Opened 3 years ago

Closed 2 years ago

# better separator handling and case-insensitive

Reported by: Owned by: clemens clemens normal TracKeywordsPlugin normal 1.2

Hello

I propose and provide some moderate improvements to the trac_keywords.js file of the TracKeywordsPlugin.

# Summary

1. allow arbitrary keyword separators
2. better handling for multiple spaces and separators
3. keyword matching is case-insensitive
4. avoid duplicate insertion of keyword section

# Separators

The idea is not only to allow separation of keywords by SPACE and coma as previously, but also semi-colon, dash etc. I make use of the \W regex term to match all "non-word" characters as separators.

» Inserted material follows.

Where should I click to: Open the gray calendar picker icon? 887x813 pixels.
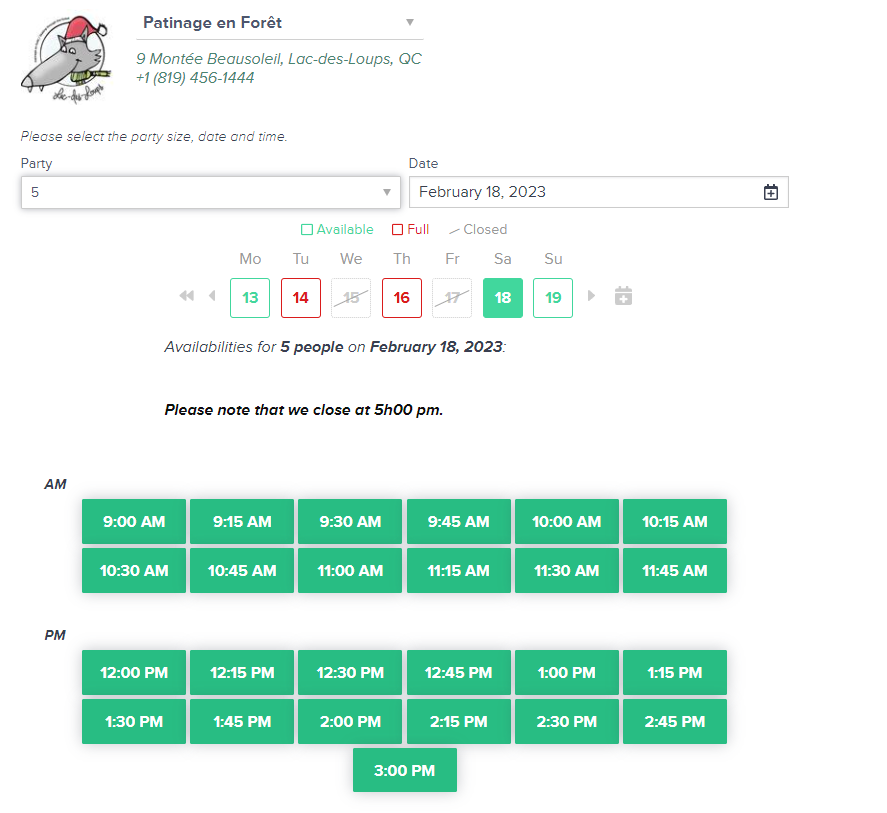coord(623,296)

My changes also provide better handling in cases where multiple separators are used, for example bla,,,,blo.

# Case-insensitive

The previous version did not consider a keyword if the case did not match, i.e. it was case-sensitive. One can discuss about it, but for me it is more useable and convenient if it behaves case-insensitive. The keywords BLA, bla, Bla and bLa should be treated as the same.

I am aware that other people may not share my opinion and might like to have case-sensitive. In this case it is easy to have a case-sensitive code variant. Look for my code comments about case-insensitive and toLowerCase and remove the corresponding code.

# Avoid Duplicates

I added a simple check to avoid duplicate insertion of the keyword section. This is because I came across a duplicate when I used the browser "save"-feature. The saved HTML page ended up having with two keyword sections (one was static HTML, the other dynamic from JS). My simple check avoids this.

# Test case

The following test case uses:

• upper and lower case keywords
• numbers and letters
• different separators
• multiple separators
• trailing separators

power, Other A2, C3, double double more double, slave;radio,.+/:other     eol-----epa.....


Clemens

### Changed 3 years ago by clemens

updated source code

patch file

### comment:1 follow-ups:  2  3 Changed 3 years ago by Jun Omae

Incorrect patch. At least, uses of \W break keyword with unicode characters. See https://developer.mozilla.org/en-US/docs/Web/JavaScript/Guide/Regular_Expressions.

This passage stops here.